A New York State lawmaker used artificial intelligence to write a housing bill that will do little to help renters
New York State Assemblyman Clyde Vanel (Clyde Vanel) used artificial intelligence to draft a bill regulating the rental housing market.
Here's What We Know
The document clearly states that the bill and its explanatory memorandum were researched and written by an artificial intelligence. The human, in turn, checked and refined the accuracy and wording.
The bill was an experiment conducted by Vanel's office. The Auto-GPT system was used to write it. It actually represents multiple versions of ChatGPT working in concert to accomplish a common task.
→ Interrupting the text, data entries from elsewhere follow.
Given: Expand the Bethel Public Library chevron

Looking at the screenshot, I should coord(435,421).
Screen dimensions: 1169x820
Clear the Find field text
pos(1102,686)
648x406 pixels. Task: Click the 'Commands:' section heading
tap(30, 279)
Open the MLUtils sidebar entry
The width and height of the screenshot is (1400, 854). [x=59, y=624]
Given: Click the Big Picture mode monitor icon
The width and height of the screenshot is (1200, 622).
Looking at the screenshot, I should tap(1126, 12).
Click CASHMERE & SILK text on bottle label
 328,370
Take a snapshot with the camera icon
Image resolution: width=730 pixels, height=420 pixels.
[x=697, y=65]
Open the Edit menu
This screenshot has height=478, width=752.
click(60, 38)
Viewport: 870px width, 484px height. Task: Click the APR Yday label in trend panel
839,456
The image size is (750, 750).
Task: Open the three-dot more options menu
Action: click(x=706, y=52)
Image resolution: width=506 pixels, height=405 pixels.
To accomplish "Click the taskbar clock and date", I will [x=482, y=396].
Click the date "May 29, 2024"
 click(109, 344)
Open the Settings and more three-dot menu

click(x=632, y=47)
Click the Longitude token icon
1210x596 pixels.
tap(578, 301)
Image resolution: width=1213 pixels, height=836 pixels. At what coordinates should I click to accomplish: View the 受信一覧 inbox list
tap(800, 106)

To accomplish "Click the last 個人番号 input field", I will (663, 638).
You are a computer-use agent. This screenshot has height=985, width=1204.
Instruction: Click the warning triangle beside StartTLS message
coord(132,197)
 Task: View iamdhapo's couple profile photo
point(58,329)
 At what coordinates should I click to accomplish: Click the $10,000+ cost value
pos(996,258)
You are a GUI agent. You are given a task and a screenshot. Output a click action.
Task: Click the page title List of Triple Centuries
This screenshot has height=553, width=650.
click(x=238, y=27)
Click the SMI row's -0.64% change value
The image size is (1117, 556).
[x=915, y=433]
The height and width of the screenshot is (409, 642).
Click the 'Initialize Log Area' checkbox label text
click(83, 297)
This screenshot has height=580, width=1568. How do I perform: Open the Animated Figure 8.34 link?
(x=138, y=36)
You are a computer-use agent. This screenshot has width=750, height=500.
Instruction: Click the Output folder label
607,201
Vanel chairs the Assembly's Internet and Emerging Technologies subcommittee. Legislature Director Tyler Fritzhand said they tasked Auto-GPT with researching New York's legislation, finding a gap in it, and then writing a bill and an explanatory memo. All the office had to do was enter a command, set the parameters, and run the algorithm.
The end result was several drafts, one of which attempted to somehow fix loopholes in New York's gun laws. Fritzhand said that document turned out to be too bizarre.
Rental housing marketers and advocacy groups said the law was unnecessary because it wouldn't affect anything. Vanel's office knew the issue was not a top priority for advocates. They were hoping that AI would pick up on something that other people hadn't thought of.